Elle se retourna précipitamment, l'un des assistants de l'Amiral en chef accourait dans sa direction. Elle se stoppa et attendit que l'homme arrive à sa hauteur. Il tenait un dossier scellé entre ses mains. Elle fronça les sourcils.

— L'Amiral en Chef souhaite que je vous remette ceci. Il a dit que vous deviez en prendre connaissance et le détruire. Les informations qui y sont consignées ne sont connues que de lui. Il a ajouté que toutes fuites vous conduiraient à l'échafaud.

Annie déglutit péniblement. On ne l'avait jamais menacée ainsi.
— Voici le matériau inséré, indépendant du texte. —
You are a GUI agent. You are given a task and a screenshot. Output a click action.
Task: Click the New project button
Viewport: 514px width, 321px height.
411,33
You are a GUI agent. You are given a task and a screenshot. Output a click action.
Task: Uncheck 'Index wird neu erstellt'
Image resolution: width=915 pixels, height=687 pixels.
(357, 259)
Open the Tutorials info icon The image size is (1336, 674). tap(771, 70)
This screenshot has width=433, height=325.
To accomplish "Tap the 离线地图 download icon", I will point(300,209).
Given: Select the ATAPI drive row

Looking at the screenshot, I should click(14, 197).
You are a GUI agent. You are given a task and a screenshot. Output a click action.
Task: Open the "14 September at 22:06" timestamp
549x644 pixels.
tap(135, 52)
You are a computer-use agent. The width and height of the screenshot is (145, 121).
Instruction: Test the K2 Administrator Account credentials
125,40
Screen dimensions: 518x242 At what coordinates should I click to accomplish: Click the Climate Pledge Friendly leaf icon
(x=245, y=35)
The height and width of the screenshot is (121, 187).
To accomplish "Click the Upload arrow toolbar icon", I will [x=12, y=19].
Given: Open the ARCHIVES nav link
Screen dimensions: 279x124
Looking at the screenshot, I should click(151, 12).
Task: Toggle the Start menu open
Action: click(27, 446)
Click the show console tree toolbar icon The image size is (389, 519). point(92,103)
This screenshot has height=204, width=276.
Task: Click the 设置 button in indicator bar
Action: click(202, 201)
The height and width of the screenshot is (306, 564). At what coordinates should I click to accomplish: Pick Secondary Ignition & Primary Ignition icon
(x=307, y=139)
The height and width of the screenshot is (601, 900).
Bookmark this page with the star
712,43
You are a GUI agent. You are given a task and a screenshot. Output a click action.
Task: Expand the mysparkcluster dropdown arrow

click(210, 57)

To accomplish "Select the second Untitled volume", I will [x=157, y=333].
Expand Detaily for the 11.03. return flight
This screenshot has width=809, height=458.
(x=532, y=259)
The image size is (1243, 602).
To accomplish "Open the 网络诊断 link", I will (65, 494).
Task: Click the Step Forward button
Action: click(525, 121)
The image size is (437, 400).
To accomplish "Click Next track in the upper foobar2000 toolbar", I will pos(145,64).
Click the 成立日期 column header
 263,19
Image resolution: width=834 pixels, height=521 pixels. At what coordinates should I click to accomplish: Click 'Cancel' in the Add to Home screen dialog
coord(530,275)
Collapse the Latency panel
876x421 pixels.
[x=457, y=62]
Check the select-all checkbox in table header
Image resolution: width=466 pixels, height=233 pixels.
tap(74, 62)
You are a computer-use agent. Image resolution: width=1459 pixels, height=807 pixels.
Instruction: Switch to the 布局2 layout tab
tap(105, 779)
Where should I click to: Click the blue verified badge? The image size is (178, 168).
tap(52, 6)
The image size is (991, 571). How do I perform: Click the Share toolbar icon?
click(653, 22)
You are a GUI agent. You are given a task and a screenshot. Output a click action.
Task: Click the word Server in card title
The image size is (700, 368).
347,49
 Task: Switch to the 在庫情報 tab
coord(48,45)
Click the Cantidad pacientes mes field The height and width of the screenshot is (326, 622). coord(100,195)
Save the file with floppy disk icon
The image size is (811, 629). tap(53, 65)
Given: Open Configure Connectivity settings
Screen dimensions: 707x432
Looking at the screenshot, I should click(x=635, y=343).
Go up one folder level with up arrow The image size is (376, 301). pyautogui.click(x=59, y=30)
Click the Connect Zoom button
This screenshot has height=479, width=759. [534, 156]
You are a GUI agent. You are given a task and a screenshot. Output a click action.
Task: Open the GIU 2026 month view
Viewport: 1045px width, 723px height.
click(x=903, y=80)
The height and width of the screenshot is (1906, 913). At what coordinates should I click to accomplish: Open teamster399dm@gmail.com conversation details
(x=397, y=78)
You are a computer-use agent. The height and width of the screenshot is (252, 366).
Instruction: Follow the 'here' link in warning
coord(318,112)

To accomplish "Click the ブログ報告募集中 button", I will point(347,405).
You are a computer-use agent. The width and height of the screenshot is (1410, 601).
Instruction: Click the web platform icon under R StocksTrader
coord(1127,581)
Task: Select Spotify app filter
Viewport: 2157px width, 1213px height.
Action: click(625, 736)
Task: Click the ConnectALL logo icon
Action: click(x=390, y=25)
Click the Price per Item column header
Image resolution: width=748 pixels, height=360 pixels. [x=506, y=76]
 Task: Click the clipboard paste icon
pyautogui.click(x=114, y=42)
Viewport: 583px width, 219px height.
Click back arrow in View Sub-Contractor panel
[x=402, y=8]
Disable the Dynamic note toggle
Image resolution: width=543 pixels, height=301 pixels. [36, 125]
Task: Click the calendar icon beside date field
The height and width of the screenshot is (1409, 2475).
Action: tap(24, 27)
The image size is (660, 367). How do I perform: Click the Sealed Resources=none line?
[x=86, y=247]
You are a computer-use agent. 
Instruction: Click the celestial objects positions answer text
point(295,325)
Si Sengoku prenait autant de précaution c'est qu'il s'agissait d'informations qui pouvaient changer la face du monde. Elle était à peu près certaine de ne pas vouloir en prendre connaissance. Elle acquiesça. Avait-elle le choix ?

— C'est compris.

Le dossier en main, elle se hâta de monter sur le bateau, salua le capitaine de celui-ci et lui indiqua qu'elle passerait le voyage dans sa chambre pour étudier les documents. Elle ne souhaitait pas être dérangée.

Elle s'accorda un moment de pause, regardant la mer par le hublot. L'océan l'avait toujours apaisée, il l'aidait à faire face à ce monde trop cruel.

Son regard tomba sur le dossier qu'elle avait négligemment abandonné sur son bureau en bois. Elle soupira. Elle ne pouvait faire autrement. Elle s'en empara donc et commença à le lire attentivement. Il contenait une note sur la première page, elle reconnut l'écriture et la signature de l'Amiral en Chef.

Annie,

Ce que vous allez lire dans ce dossier est strictement confidentiel. Il n'y aura que vous et moi à détenir les informations qui y figurent. Je ne les partagerai que lors de l'exécution du prisonnier. Cependant, je souhaite que vous les utilisiez pour le faire parler lors de votre entretien avec lui. Il est important que nous apprenions ce qu'il sait et la colère, comme vous le savez, sert souvent notre cause en délient les langues.

Je compte sur vous.

Amiral en Chef Sengoku

Il était vrai que certaines informations permettent d'apprendre deux trois secrets fort utiles pour déjouer les plans de pirates. Annie était plus forte à ce jeu. Elle lâchait la bombe, regardait son interlocuteur se décomposer et orientait la conversation en se servant de la colère. Le fait de faire face à une frêle jeune femme au visage innocent faisait oublier qu'elle n'en restait une marine et une informatrice de qualité.

Tout pouvait créer un avantage.

Une fois le dossier lu par deux fois entièrement, Annie resta figée. Elle s'attendait à beaucoup de choses, mais cela n'en faisait pas partie. Jamais elle n'aurait pu imaginer cela. Elle avait beau avoir eu les preuves sous les yeux, c'était inimaginable. Et pourtant…

Elle se ressaisit en entendant toquer à sa porte. Elle se hâta de prendre un briquet et de laisser le dossier se consumer par les flammes dans la coupelle prévue à cet effet.